Just getting up at the crack of dawn and reporting somewhere before the roosters and cackling hens of corporate America perch themselves on ladders and lay more bubble-graphs to prove unnecessary business points has proven to be beneficial to my spirits. I feel that I am part of society again—no longer wasting my time in the heavily wooded sections of Prospect Park—sucking off strangers just to get something warm in my stomach!
Poverty is hell, but there are ways to survive on this $170 in food stamps the state of New York offers to battered queers. One must attend mandated programs, like that at Goodwill Industries if they want food stamps though.
Being fully dressed in pressed work clothing at sharply at nine a.m. – for no pay from the state whatsoever– has strengthened my resolve. I have learned to hate society with a smile across my face now. An air of politeness has overtaken my once battered nine- to- five face.
Four weeks at Goodwill Industries has reinvigorated my will to work hard again—even a job at Starbucks will do. I have decided that I will not become a welfare-supported writer, but rather will take my place in the trenches once again and will work side-by-side by commoners for the sake of the company that is found at a place we all need—a job.
The dark depression that has withered the roots of my soul for the past seven years has finally lifted. Today I am happier than I have been in nearly a decade thanks to Goodwill.
Not since the days prior to my hospitalization for schizophrenia has my sprit been so joyous—it only goes to show what a few good men can do to brighten the day of one so depressed for so long.
For the past seven years I have worked in a clinic on Park Avenue. I was the only male in the clinic—a gay one—a male none the less—and the bitches nearly killed me, or at least almost sent me back to the psychiatric ward! But these handsome men at Goodwill—forgot what they were like—such gentle creatures men are in dress shirts and ties—freshly shaven and on the down and out like myself.
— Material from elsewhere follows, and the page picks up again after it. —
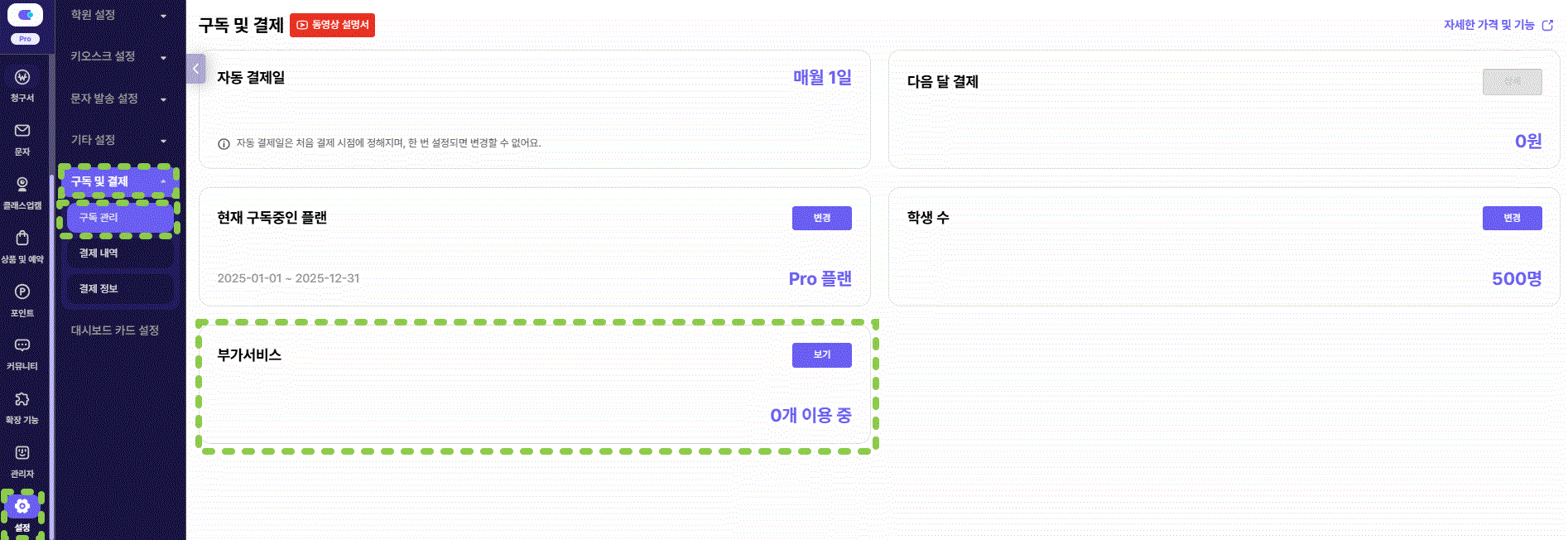Screen dimensions: 1568x540
Task: Expand the 학원 설정 menu
Action: click(118, 15)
Almost want them to kiss me here in my black tie.
I see now after four weeks at Goodwill and the entire summer of 2009 spent on my knees in a public park why I couldn’t snap out of that depression.
In this bright new day before all I see are men—hunky, unkempt, unemployed but handsome as ever—men.
Men to die for.
Men to work alongside.
Men to bring out of closets they never knew they had!
If necessary to earn a living, I may become a layer of bricks just to get my hands dirty next to the men again.